Il est clair qu’après avoir subi ce genre de discrimination, on réfléchit plusieurs fois avant de divulguer son statut sérologique. De surcroît, déclaré dès 1998 « inapte au travail », j’ai dû cesser toute activité dès l’âge de 48 ans. A partir de là, tout s’enchaîne pour vous entraîner bien vite dans la spirale de l’exclusion.
Outre les innombrables formes de complications physiques dues aux effets secondaires du traitement et au virus VIH lui-même, il m’a fallu gérer comme tant d’autres, cette évidente sensation de mise à l’écart. En quelque sorte, on se considère soi-même très vite comme indésirable, si rien ni personne ne vient vous prouver le contraire.

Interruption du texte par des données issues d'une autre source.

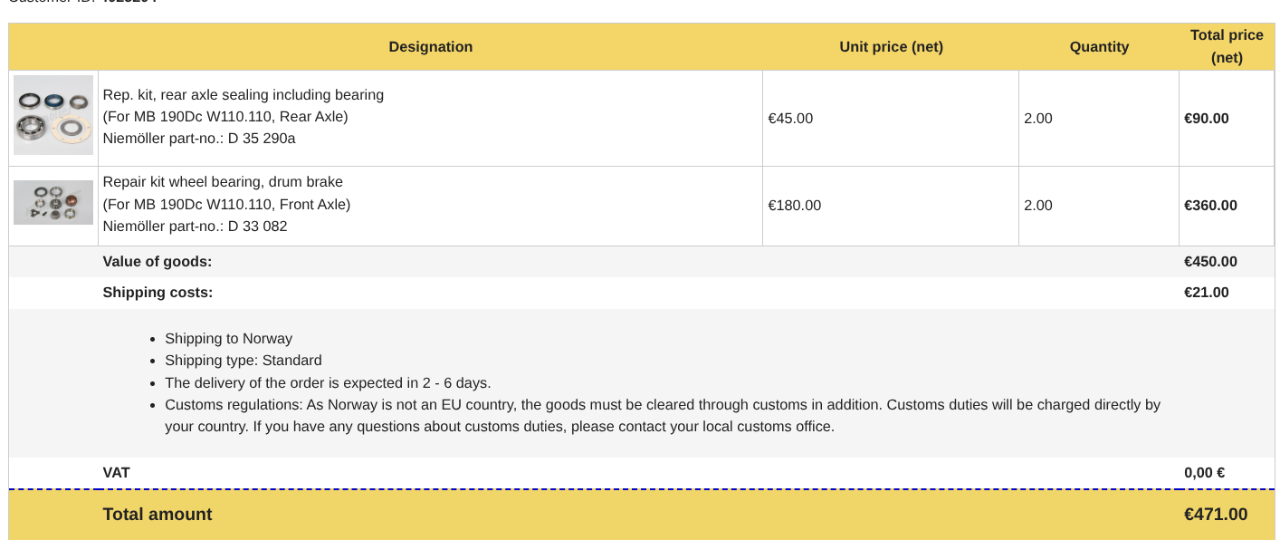Select the Customs regulations note text

pyautogui.click(x=662, y=416)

Pendant presque dix ans, j’ai vécu dans la hantise que ma maladie soit découverte par tout un chacun. A mes proches, seuls au courant, je demandais de plutôt orienter les questions qu’on leur posait à mon sujet, vers une maladie du type « cancer » et, en tout état de cause, de ne jamais confirmer les rumeurs de SIDA.
Dix années durant lesquelles il m’a fallu vivre dans une sorte de mensonge permanent, par crainte de devoir subir la violence de l’exclusion, la violence du jugement mal fondé des autres. Dix années au cours desquelles j’ai réappris à vivre, à lutter pour trouver une sorte d’équilibre et pour ne pas sombrer dans ce que je croyais être une voie de secours : l’alcool et la drogue. La solitude m’a considérablement aidé, notamment sur le fait de ne pouvoir compter que sur moi-même dans les douloureux moments de désespoir que les épreuves de cette pathologie vous font immanquablement traverser, précisément si on choisit de vivre dans un mensonge qui semble préférable à toute vérité sur ce sujet.
Il y a maintenant deux ans, en 2008, quelques membres du groupe de parole réuni à l’initiative du service des maladies infectieuses de l’hôpital de Rodez/Bourran ont décidé de poursuivre un travail en commun. Ensemble, nous avons créé cette Association, avec l’idée de mettre en place une structure compétente pour apporter un soutien aux séropositifs et/ou à leurs proches, dans les difficultés qu’ils traversent.
Au plan individuel, je me suis très vite rendu compte de l’incohérence qui consistait à proposer mes services « anonymes » pour une cause qui nécessite, au contraire, un engagement direct dénué des habituelles craintes d’être vu, connu et considéré tel un séropositif. Les démarches que je suis amené à effectuer pour le compte de l’Association m’ont permis de savoir et pouvoir « afficher » ma séropositivité, sans avoir subi, jusqu’ici, le moindre retour négatif. Bien au contraire, le fait d’être complètement sorti de cet « emprisonnement », tout aussi injuste qu’inutile, me procure un bien-être dont j’avais oublié les saveurs depuis de bien longues années.
Il faut apprendre à gérer le regard des autres, apprendre à le guider vers les véritables enjeux plutôt que le conforter dans les a priori destructeurs, véhiculés uniquement par la méconnaissance de la vérité.
Chacun est libre de vivre sa séropositivité comme il l’entend. On peut choisir de se taire, de subir et de se cacher : il y a là certains avantages j’en conviens, mais les contraintes de cette option sont telles qu’il me semble difficile de pouvoir les accorder avec un parcours constructif et serein.
Pour ma part, je choisis de vivre libre : je n’ai pas honte de ma séropositivité.